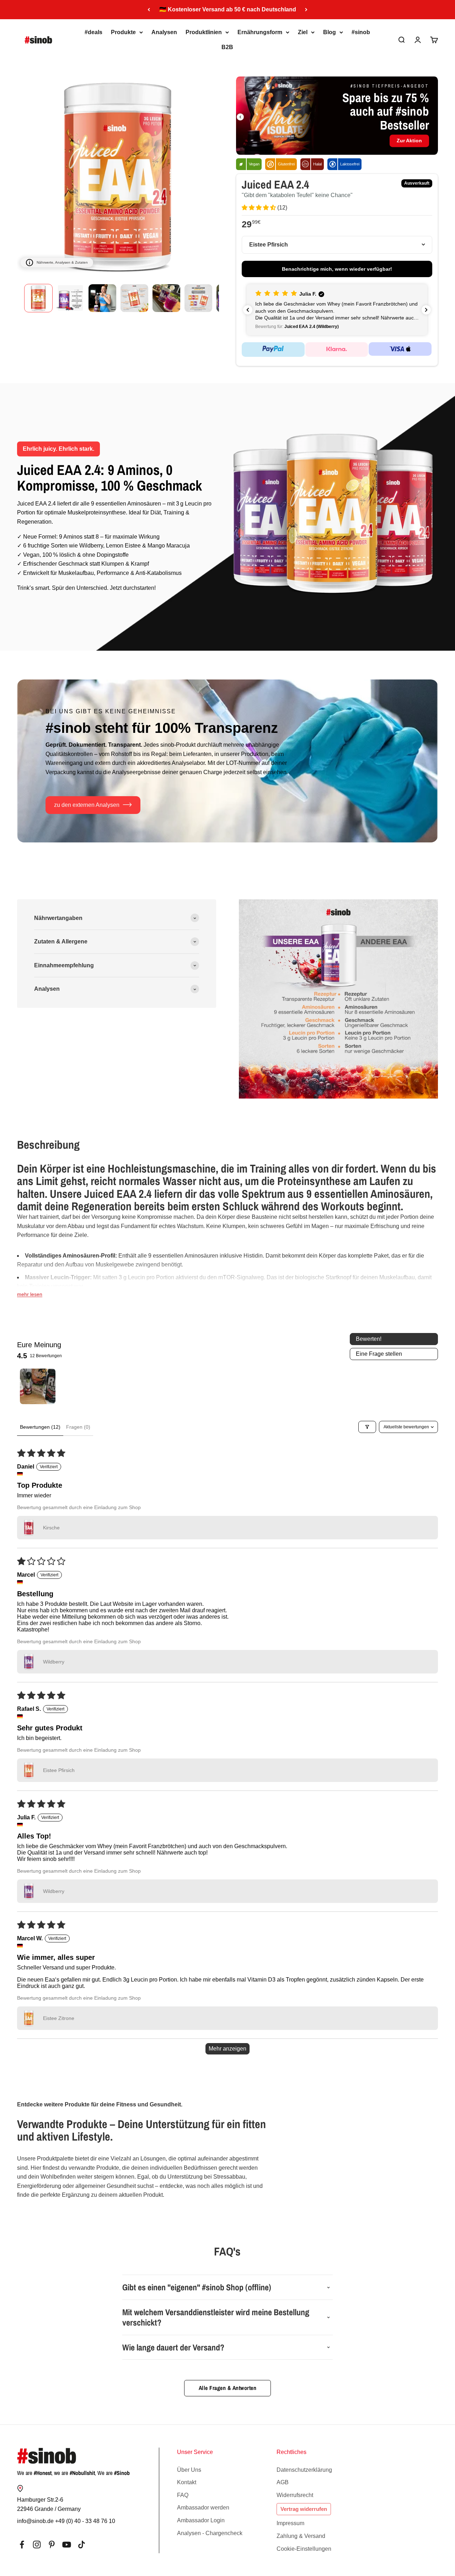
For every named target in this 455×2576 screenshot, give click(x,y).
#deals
══════════
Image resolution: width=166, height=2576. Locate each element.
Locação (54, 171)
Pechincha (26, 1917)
══════════
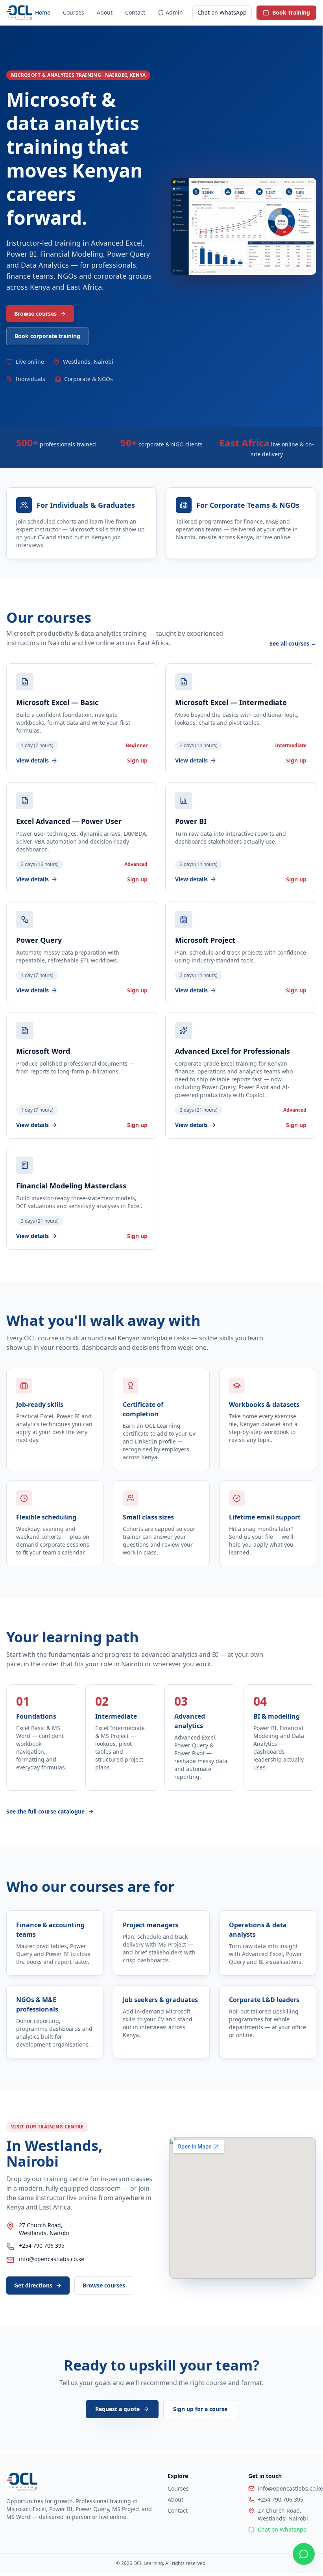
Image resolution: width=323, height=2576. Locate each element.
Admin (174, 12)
══════════
▶ _EXERCISE_
Taking the listing above as the source, transcribe only the lines starting at the line with "Image resolution: width=166, height=2576." and going through the line with "Pechincha (26, 1917)", unaltered and with both ends included.

▶ _RESPONSE AREA_
Image resolution: width=166, height=2576. Locate each element.
Locação (54, 171)
Pechincha (26, 1917)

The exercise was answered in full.